Kwitnienie Trachycarpusów

PostNapisane: 13 maj 2011, o 09:46
przemek1139
Czekać! młode szorstkowce kwitną ponieważ podobno mogą spodziewać się szybkiej śmierci i chcą wydać nasiona, potomstwo, itp. Zwykle kwitnienie tych roślin następuje gdy osiągają wiek 10 lat. Jest to stan w którym osiągają pełną dojrzałość. Wówczas ich kłodzina osiąga wielkość około metra.

PostNapisane: 13 maj 2011, o 13:21
patrykgiel
Ile lat może mieć mój trachy bo ja szacuję na ok. 15 ?? być może się mylę ??

PostNapisane: 13 maj 2011, o 22:14
wiechu
Trachycarpus nanus kwitną wcześniej w wieku około 5 do 6lat! Trachykarpus fortunei kwitną, kiedy ich pień nadziemny przekroczy około 0,5 m ewentualnie około 1 m. w Chorwacji widziałem kwitnące i owocujące około 0,5m! Szorstkowce kwitną nawet w donicach. Ale do tego muszą mieć sprzyjające warunki i odpowiedni wiek palm! Odpowiednią wielkość pnia!

P.S. Cierpliwości a zakwitnie! Ale jeśli chcesz mieć nasionka to szorstkowce są raczej dwupienne! A to oznacza, że potrzebujesz dziewczynki i chłopczyka! Musisz mieć kwiaty męskie i żeńskie! Owoce oczywiście zawiązują się na żeńskich kwiatach.

PostNapisane: 16 maj 2011, o 13:17
patrykgiel
Witam, po ostatnich pomiarach mój trachy ma ok. 60 cm pnia nadziemnego, czy możliwe jest aby zakwitł w tym roku ?? i gdzie wypatrywać kwiatostanu??
Jakie są te (odpowiednie) najlepsze warunki dla trachycarpusa ??

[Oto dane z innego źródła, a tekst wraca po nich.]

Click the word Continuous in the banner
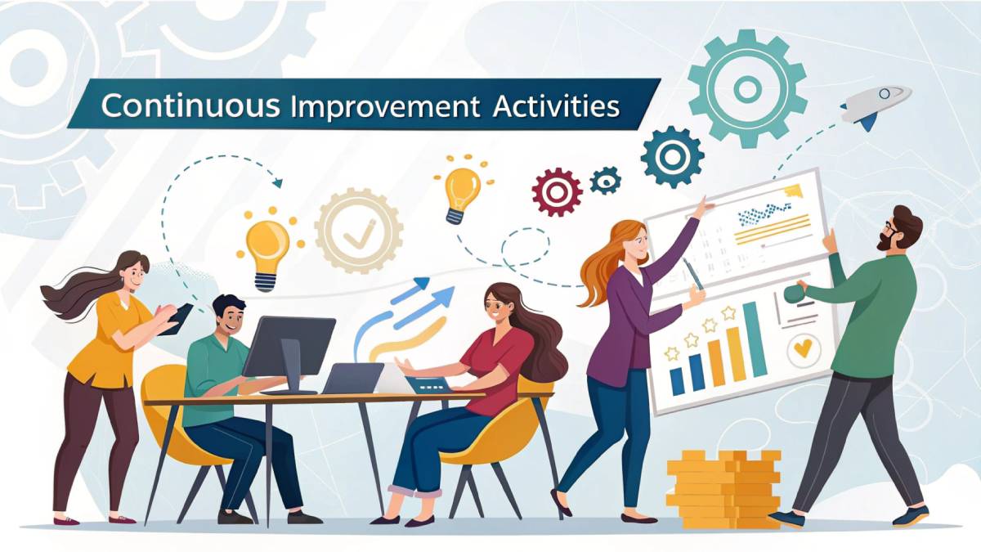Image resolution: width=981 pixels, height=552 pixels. click(x=175, y=107)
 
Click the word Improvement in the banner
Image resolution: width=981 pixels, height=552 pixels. click(x=385, y=107)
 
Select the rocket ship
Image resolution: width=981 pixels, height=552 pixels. click(x=875, y=105)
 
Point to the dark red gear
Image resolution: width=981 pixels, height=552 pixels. click(x=557, y=191)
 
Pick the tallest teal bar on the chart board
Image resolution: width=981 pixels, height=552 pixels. click(x=755, y=339)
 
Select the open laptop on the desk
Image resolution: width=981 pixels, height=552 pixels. click(x=353, y=379)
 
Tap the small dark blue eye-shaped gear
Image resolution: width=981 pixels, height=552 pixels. click(x=606, y=179)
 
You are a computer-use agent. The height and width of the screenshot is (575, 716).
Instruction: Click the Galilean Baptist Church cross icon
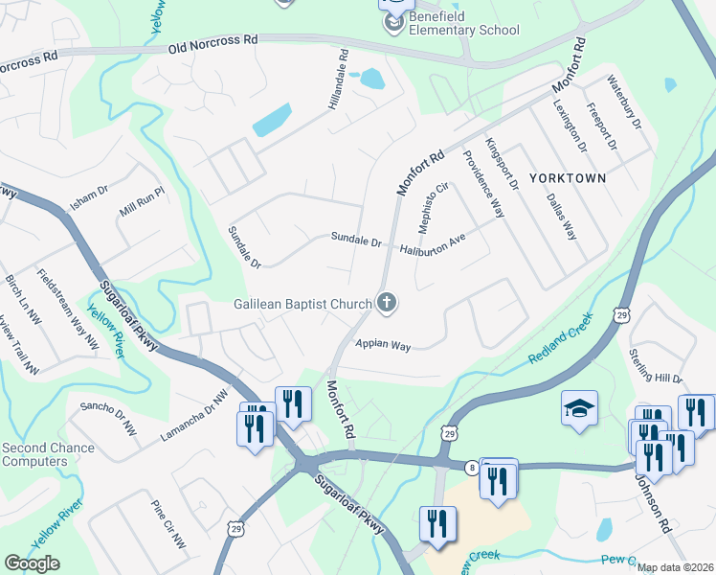point(387,304)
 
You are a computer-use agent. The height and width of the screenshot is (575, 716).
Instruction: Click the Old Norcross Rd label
point(213,44)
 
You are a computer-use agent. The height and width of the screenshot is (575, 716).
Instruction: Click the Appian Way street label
point(383,345)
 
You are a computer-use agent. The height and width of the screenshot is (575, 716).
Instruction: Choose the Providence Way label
point(484,184)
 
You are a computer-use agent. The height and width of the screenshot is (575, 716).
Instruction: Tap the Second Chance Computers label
point(48,454)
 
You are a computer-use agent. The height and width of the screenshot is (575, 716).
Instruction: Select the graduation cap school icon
point(579,409)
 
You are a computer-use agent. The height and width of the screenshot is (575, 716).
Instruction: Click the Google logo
point(32,564)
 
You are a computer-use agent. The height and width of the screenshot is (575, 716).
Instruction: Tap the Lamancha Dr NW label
point(195,414)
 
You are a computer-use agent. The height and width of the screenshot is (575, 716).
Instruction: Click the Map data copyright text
point(676,567)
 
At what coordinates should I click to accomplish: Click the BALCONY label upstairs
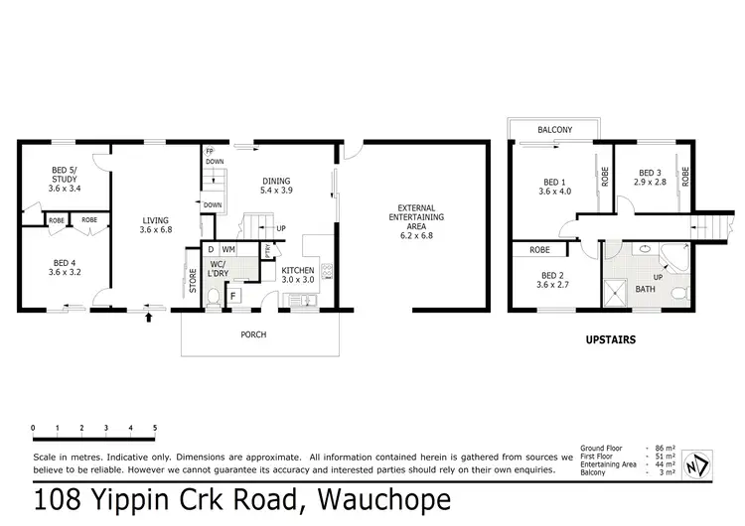pyautogui.click(x=554, y=130)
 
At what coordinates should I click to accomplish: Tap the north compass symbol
pyautogui.click(x=697, y=464)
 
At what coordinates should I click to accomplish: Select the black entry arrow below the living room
pyautogui.click(x=149, y=318)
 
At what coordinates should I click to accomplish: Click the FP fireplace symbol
pyautogui.click(x=209, y=152)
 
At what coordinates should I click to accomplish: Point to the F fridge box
pyautogui.click(x=233, y=296)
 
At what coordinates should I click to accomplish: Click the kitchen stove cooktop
pyautogui.click(x=327, y=272)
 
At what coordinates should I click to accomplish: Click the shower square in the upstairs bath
pyautogui.click(x=615, y=294)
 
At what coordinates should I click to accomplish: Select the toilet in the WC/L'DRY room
pyautogui.click(x=214, y=298)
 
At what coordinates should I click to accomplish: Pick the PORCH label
pyautogui.click(x=253, y=334)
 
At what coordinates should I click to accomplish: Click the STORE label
pyautogui.click(x=193, y=281)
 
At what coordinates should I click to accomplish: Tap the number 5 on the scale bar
pyautogui.click(x=155, y=428)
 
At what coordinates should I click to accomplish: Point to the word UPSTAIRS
pyautogui.click(x=611, y=339)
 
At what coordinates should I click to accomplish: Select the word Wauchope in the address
pyautogui.click(x=383, y=500)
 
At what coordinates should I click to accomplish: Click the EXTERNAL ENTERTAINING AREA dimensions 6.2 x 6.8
pyautogui.click(x=416, y=235)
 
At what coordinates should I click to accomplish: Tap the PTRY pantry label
pyautogui.click(x=267, y=250)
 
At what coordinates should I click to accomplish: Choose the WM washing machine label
pyautogui.click(x=228, y=249)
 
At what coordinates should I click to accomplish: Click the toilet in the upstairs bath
pyautogui.click(x=680, y=293)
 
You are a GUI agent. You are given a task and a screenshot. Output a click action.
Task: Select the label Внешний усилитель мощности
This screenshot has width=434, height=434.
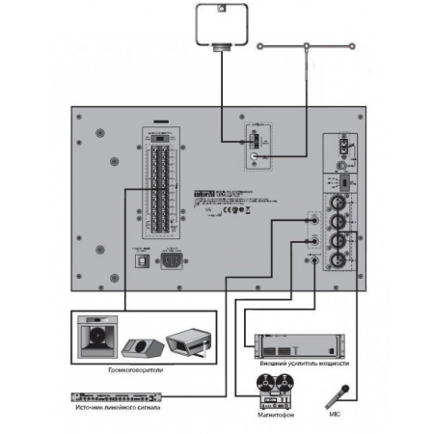click(305, 366)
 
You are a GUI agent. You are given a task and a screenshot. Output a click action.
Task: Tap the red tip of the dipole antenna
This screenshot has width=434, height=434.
click(355, 43)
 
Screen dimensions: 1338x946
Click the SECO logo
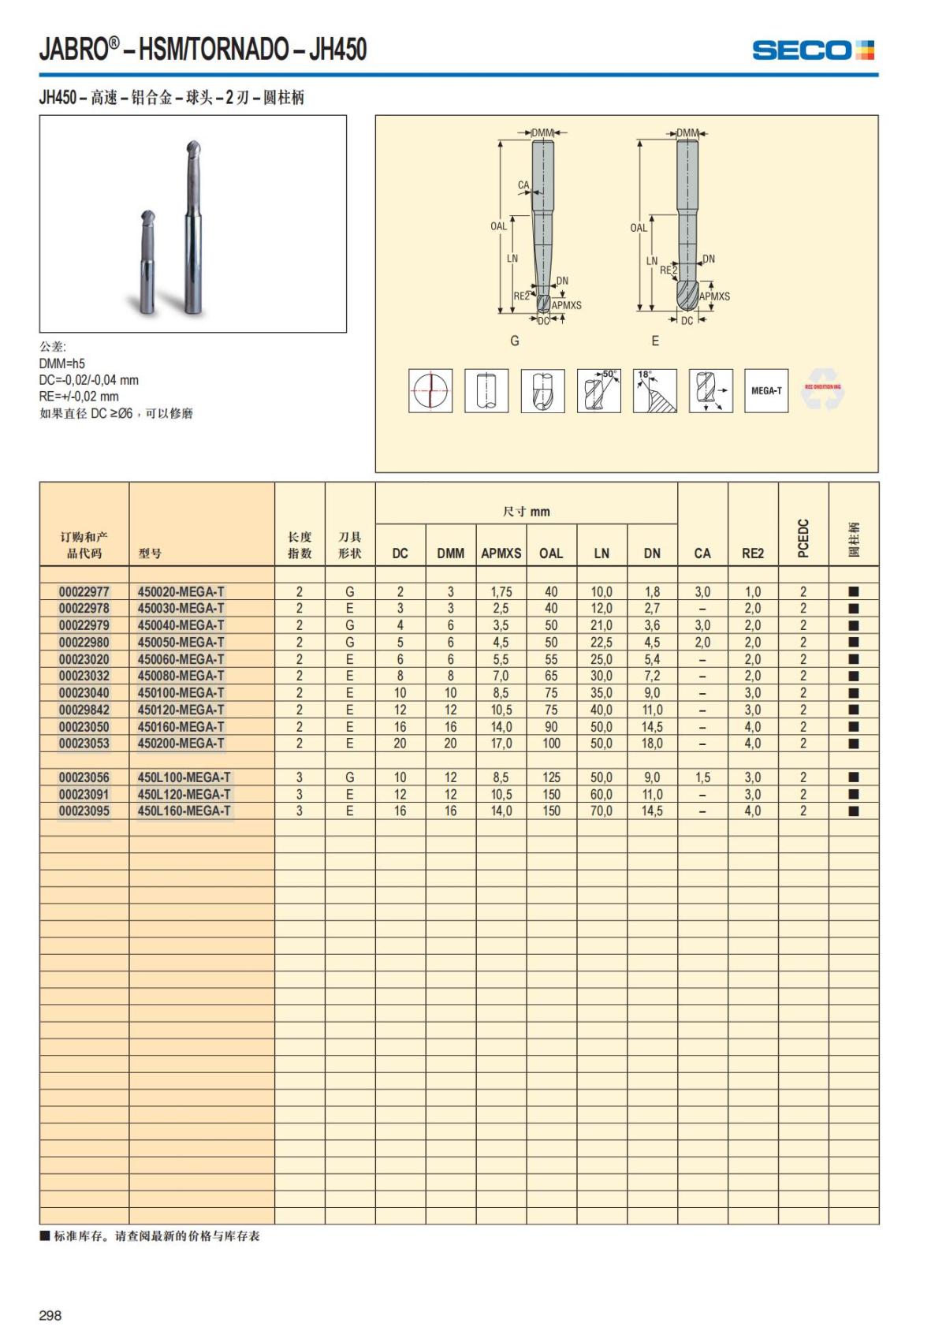(x=813, y=50)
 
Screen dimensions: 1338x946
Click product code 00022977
(x=84, y=591)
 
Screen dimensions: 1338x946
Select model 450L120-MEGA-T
(x=184, y=794)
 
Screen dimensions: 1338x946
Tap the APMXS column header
(x=501, y=553)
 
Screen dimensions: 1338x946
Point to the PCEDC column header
(x=803, y=538)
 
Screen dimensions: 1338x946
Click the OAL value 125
(x=551, y=777)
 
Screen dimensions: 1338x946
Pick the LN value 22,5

W jakim terminie jak na polskie warunki Trachycarpus wypuszcza pędy kwiatowe ??

PostNapisane: 30 maj 2011, o 10:42
patrykgiel
Chyba nikt nie zna odpowiedzi, to może niech mi ktoś powie jaki jest najlepszy nawóz do palm aby przyśpieszyły wzrost, chodzi mi o skład?

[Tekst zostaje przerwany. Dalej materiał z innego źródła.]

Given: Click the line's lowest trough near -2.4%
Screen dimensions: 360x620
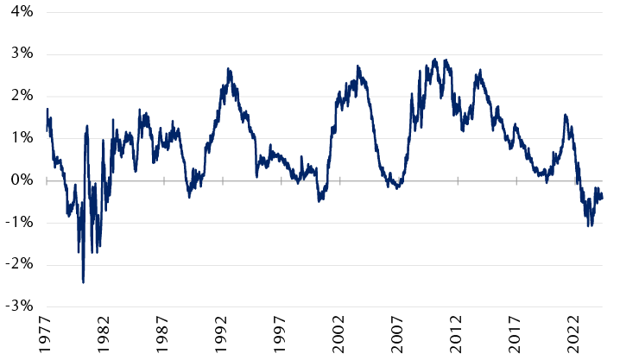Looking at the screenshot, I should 83,282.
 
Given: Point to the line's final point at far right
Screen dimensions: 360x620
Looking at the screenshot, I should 602,198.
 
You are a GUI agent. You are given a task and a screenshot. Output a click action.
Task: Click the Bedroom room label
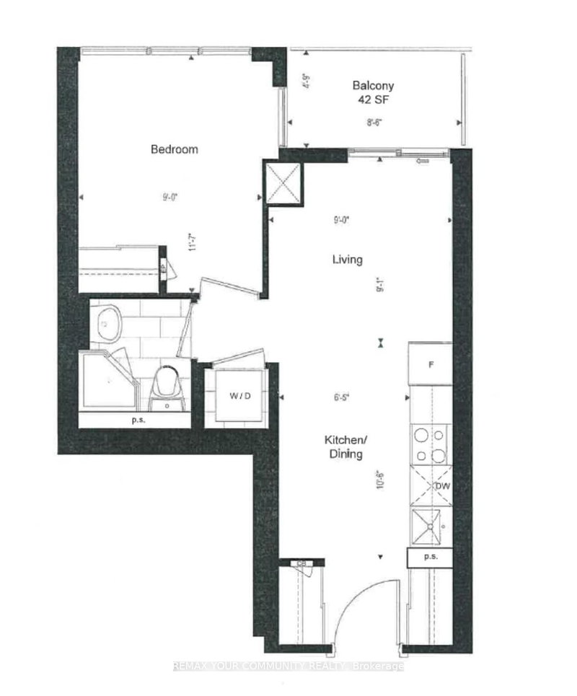click(174, 149)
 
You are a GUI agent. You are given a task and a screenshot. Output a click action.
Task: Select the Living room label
click(347, 260)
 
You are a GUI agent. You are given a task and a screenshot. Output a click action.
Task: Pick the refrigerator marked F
click(431, 364)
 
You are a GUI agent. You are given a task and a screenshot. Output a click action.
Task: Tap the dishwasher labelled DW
click(443, 486)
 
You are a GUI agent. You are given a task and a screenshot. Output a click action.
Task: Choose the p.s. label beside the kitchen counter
click(430, 558)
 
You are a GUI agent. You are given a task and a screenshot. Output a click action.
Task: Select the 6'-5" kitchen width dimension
click(342, 396)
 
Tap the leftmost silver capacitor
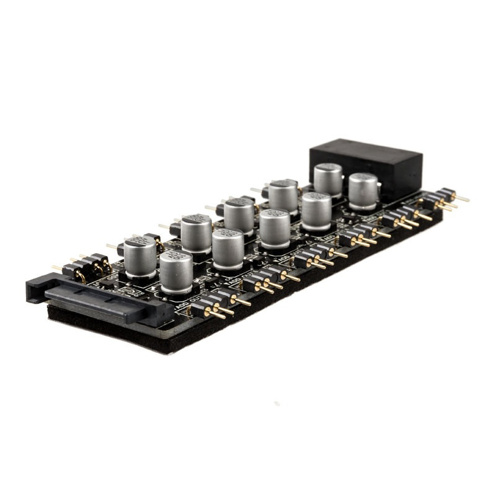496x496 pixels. (140, 257)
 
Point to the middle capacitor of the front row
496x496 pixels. (274, 228)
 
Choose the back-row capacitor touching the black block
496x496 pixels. (328, 180)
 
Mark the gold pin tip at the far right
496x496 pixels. (465, 200)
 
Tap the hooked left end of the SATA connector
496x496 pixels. (34, 288)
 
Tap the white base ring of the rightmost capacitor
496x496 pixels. (363, 206)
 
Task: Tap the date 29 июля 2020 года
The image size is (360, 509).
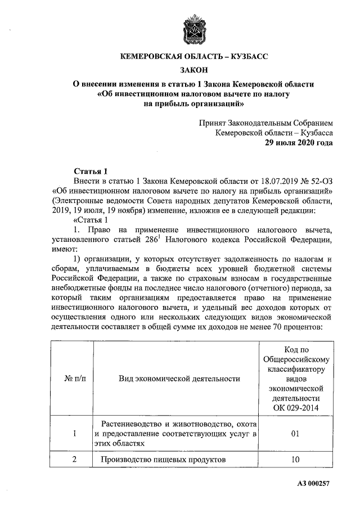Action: tap(299, 143)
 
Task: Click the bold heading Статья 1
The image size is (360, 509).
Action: tap(90, 171)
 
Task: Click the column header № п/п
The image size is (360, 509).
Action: tap(71, 379)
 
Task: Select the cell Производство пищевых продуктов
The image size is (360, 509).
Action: tap(163, 460)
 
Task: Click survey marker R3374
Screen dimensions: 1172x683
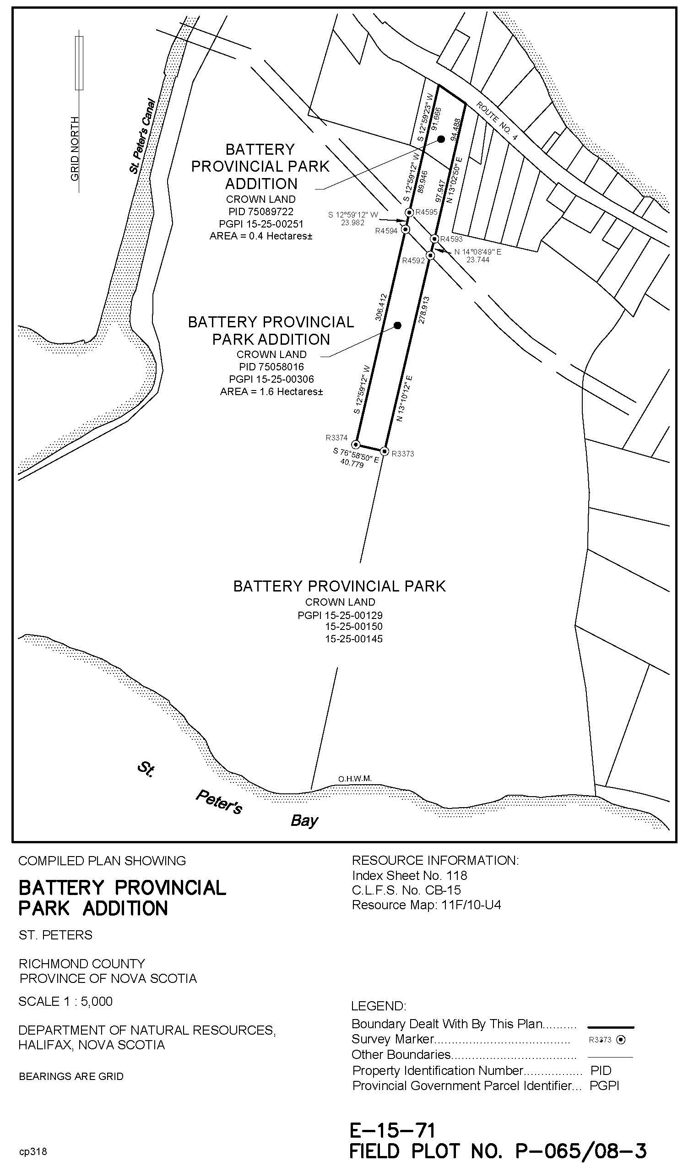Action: tap(356, 444)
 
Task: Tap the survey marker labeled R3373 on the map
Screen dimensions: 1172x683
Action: tap(385, 451)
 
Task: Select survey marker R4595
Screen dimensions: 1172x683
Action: tap(409, 212)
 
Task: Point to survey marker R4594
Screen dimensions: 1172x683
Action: tap(405, 229)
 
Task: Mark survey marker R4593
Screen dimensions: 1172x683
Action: tap(434, 239)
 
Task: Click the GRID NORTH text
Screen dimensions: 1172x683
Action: tap(75, 149)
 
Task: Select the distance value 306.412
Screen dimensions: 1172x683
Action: tap(381, 307)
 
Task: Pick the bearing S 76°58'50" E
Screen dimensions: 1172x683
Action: tap(356, 455)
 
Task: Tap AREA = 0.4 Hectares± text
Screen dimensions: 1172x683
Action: tap(261, 236)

PostNapisane: 5 cze 2011, o 22:49
wiechu
Najlepszy nawóz do palm i nie tylko gnojówka z pokrzyw. Zawiera dużo chlorofilu łatwo przyswajalnego dla roślin, oraz innych składników.

Przepis:

Pokrzywy zalać wodą trzymać 14 dni od czasu do czasu mieszając, następnie zlać do butelek i można przechowywać nawet do roku w ciemnym chłodnym miejscu lub wykorzystać od razu rozcieńczając przy podlewaniu wodą w stosunku 1:10 nie więcej, bo można spalić korzenie
roślin!

P.S. Po niczym tak nie rośnie jak po gnojówce z pokrzyw! Jedyny mankament to zapach!
Jak sama nazwa wskazuje gnojówka!

PostNapisane: 27 cze 2011, o 23:26
patrykgiel
Oj oj - znam ten Zapaszek - hehe
Ale pokrzywa jest dobra, już się robi, sory że wcześniej nie odpisywalem, co jaki czas podlewać palmę pokrzywą ??

PostNapisane: 3 lip 2011, o 13:27
wiechu
Najbardziej wartościowa jest robiona w maju. Podlewać, co 2-tyg. można dodać skrzypu polnego. Nawożenie palm należy robić najpóźniej do końca lipca nie później!

Kwitnąca palma, kwiaty palmy szorstkowca (trachycarpus fortunei kwitnienie)

PostNapisane: 3 maj 2013, o 13:40
Oleander
W ubiegłym tygodniu jedna z moich palm (trachycarpus fortunei) rozpoczęła kwitnięcie.

Zdjęcia z tego wydarzenia będę umieszczał w tym wątku.

Wysokość kłodziny rośliny ok 2 m. Temperatura uprawy V-X +10/+40, temperatura uprawy XI-IV +2/+10 stopni. Podlewanie w okresie wzrostu obfite, kilka razy w tygodniu. W okresie spoczynku podlewanie raz na kilka tygodni.